CRIME

Human smuggling charges after 12 rescued from hot truck

Three people are charged with human smuggling after a dozen more people believed from Latin America were rescued from a locked box truck where they'd been left to swelter in the Houston summer heat, Harris County authorities said Monday.

Officials said the victims spent hours banging on the inside walls of the truck trying to obtain help.

Joanne Musick, chief of the sex crimes division of the Harris County District Attorney's office, said an alert Houston police officer, Chris Meade, made the discovery Sunday while working an unrelated case, spotting the rental truck in a construction site parking area where it was apparent it should not have been.

"Things just did not appear correct to him," Musick said.

She said the presence of Meade and other officers then spurred some activity near the truck "and really drew his attention."

When he opened the latch of the truck's cargo box, the dozen people inside appeared drenched in sweat, with no food and little water and "looked like they were on the verge of heat exhaustion," she said.

"He was able to realize these were undocumented immigrants that were being potentially smuggled or trafficked into the country," Musick said.

Department of Homeland Security officers and other Houston police were summoned and in the course of interviews three people at the site were detained.

Priscila Perez Beltran, 21, Adela Alvarez, 26, and Nelson Cortes Garcia, 27, subsequently were arrested on three human smuggling charges and were scheduled to appear in court Tuesday. They were each being held on $300,000 bond.

Musick said the charges were being enhanced because of the substantial likelihood of bodily injury or death faced by the victims in the truck. Temperatures in Houston on Sunday were in the 90s and topped 100 degrees inside the truck.

"There is no good season for human trafficking, but summer time in Houston has to be the worst," Harris County First Assistant District Attorney Tom Berg said. "Thirty more minutes and this could have been a dozen homicide cases."

It was not immediately certain if the three charged are part of a larger smuggling ring.
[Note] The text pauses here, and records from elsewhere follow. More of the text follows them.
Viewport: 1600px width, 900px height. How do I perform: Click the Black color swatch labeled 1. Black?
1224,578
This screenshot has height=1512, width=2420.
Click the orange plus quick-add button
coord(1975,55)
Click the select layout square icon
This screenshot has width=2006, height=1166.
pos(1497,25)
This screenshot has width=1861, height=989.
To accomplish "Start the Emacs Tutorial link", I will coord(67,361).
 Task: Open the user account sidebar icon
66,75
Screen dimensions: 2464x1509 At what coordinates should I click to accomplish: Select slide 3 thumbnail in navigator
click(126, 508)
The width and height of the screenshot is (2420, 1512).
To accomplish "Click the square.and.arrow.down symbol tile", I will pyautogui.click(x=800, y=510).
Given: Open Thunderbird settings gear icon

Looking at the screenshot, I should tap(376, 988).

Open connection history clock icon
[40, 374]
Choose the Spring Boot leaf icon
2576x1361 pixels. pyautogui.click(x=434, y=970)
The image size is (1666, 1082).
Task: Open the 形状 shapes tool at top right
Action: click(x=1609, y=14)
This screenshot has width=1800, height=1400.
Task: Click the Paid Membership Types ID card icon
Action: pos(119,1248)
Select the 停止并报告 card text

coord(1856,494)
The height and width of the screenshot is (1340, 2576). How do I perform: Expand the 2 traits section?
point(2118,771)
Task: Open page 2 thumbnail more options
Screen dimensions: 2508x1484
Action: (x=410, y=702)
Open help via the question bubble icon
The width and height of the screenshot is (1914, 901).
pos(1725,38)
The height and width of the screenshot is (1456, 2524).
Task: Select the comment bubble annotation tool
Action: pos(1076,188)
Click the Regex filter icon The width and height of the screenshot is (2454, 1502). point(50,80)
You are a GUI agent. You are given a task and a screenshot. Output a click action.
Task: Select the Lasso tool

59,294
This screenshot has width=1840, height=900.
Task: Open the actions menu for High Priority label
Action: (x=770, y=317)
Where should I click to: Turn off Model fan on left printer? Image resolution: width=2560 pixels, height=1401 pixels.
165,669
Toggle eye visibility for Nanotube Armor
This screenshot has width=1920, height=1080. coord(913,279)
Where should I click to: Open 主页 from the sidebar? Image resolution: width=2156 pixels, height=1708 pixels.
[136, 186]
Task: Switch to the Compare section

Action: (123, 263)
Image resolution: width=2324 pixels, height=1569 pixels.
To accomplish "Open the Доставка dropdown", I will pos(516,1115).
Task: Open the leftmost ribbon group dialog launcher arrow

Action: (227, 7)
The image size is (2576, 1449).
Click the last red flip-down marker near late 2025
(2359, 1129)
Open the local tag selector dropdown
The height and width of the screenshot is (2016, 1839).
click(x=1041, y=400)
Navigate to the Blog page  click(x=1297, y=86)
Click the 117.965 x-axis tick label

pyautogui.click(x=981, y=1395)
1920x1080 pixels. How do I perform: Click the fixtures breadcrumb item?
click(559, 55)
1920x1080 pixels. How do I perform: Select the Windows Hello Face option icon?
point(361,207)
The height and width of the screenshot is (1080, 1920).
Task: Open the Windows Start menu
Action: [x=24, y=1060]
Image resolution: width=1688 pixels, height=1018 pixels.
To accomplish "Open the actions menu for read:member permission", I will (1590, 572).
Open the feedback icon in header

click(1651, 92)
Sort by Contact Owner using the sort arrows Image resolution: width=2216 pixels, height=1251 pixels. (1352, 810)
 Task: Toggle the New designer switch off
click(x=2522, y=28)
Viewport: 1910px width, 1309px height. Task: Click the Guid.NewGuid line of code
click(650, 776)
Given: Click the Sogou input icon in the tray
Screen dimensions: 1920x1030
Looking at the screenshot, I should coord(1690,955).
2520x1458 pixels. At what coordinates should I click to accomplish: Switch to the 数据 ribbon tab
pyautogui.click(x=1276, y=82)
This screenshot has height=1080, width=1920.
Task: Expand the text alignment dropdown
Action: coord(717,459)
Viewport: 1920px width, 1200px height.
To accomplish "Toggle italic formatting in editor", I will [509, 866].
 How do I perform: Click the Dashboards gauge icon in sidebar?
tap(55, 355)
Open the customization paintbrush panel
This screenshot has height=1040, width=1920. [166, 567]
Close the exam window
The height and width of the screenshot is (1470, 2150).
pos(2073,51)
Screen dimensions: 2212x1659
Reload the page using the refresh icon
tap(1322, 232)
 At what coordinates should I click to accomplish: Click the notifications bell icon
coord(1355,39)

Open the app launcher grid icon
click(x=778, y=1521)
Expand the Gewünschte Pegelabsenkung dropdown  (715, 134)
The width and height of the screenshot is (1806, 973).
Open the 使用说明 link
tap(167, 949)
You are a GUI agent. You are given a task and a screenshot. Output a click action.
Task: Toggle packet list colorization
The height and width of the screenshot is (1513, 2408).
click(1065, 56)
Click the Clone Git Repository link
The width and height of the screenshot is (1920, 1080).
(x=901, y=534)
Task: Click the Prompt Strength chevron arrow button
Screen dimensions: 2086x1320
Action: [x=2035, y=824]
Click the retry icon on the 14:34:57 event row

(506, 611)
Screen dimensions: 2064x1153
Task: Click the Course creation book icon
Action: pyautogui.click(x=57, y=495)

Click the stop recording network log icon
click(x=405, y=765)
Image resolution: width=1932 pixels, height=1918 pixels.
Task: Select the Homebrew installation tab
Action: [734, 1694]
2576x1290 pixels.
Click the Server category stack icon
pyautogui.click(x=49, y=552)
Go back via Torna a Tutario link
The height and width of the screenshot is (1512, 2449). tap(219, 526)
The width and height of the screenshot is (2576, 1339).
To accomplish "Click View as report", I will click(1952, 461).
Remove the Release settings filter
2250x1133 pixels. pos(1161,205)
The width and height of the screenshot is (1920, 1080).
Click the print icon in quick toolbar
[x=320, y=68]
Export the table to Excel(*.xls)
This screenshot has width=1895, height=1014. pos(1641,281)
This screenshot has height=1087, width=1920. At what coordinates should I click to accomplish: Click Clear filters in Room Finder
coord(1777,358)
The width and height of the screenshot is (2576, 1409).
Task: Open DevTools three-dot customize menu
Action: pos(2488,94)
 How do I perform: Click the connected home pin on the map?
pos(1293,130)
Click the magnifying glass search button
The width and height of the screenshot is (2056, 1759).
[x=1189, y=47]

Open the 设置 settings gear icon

The case remains under investigation, authorities said. They three face up to 20 years in prison if convicted.

Homeland Security officials said the disposition of the 12 victims in the case also was not immediately certain since they could be needed as material witnesses to testify if the case goes to trial. Their exact home countries had not yet been determined but authorities said they were believed from Mexico, Guatemala and El Salvador.

They were given food and water, were checked out by emergency medical teams and interviewed.

"Each of those people had themselves paid or someone on their behalf paid to get them into the United States," Musick said.

Musick said authorities hadn't determined yet if they were headed for use as laborers or for sex trafficking but said historically they are "exploited in a number of ways."

Houston is a little more than 300 miles (482.78 kilometers) northeast of the Mexican border.